**STATED GOAL**
Edit the lines starting at the first one and ending at the one with "click(107, 155)", swapping "spur" for "branch" and leaving the rest unchanged.

[Word and element position data]

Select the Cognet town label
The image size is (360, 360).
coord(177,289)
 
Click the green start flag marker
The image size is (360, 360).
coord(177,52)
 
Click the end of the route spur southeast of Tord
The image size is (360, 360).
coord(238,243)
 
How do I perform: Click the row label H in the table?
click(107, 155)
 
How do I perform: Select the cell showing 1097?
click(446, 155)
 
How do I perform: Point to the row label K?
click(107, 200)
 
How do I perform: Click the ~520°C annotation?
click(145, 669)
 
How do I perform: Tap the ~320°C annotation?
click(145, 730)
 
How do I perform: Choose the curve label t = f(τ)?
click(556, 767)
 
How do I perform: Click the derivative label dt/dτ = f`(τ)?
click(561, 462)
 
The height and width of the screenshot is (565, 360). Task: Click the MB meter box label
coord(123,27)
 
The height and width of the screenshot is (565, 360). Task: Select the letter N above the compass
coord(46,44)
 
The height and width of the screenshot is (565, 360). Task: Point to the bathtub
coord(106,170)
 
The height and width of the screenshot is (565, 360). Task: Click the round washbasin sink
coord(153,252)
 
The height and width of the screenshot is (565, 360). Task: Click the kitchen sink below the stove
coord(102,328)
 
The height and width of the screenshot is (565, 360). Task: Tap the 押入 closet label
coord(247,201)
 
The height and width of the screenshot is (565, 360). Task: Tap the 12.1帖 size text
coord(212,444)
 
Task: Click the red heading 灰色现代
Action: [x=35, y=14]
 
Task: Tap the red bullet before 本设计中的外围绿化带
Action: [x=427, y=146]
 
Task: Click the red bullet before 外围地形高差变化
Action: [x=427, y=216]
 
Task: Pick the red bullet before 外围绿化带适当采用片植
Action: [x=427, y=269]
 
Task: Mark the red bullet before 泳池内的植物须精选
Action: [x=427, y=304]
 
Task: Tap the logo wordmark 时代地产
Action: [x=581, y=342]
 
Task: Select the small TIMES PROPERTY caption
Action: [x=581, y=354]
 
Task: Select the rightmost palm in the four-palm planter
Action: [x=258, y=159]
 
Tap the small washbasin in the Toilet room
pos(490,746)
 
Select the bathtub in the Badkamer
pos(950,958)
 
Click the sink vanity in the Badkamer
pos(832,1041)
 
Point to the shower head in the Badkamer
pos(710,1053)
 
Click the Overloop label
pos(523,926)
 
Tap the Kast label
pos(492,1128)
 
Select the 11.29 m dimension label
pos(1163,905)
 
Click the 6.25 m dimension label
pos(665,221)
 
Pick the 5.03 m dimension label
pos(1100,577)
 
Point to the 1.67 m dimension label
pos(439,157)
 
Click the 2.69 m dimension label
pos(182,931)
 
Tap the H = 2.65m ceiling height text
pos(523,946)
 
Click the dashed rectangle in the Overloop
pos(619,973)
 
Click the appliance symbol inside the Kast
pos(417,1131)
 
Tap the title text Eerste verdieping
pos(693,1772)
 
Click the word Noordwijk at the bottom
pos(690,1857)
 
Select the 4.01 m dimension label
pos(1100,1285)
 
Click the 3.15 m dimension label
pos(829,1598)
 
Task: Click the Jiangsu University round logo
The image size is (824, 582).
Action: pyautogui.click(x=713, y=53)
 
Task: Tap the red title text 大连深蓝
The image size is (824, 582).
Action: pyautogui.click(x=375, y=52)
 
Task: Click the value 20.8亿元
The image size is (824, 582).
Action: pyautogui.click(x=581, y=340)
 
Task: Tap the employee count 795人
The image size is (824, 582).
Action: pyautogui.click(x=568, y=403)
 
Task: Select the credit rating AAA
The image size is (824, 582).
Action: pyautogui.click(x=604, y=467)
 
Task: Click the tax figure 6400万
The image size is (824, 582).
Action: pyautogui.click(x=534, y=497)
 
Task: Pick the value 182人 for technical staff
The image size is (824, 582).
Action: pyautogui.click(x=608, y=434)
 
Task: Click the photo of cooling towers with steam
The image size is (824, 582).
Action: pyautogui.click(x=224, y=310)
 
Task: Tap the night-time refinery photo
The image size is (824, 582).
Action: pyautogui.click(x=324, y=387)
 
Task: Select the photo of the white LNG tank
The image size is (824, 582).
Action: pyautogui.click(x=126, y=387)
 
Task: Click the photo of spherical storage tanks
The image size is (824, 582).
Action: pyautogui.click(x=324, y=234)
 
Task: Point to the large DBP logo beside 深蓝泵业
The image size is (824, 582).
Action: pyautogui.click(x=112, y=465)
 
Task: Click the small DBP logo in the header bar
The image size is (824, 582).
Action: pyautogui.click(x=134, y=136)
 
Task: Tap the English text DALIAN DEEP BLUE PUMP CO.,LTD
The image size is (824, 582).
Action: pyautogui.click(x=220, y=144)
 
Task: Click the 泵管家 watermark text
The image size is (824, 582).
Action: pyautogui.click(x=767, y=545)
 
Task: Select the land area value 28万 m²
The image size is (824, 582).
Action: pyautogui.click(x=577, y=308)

**RESULT**
Select the Cognet town label
The image size is (360, 360).
coord(177,289)
 
Click the green start flag marker
The image size is (360, 360).
coord(177,52)
 
Click the end of the route branch southeast of Tord
The image size is (360, 360).
coord(238,243)
 
How do I perform: Click the row label H in the table?
click(107, 155)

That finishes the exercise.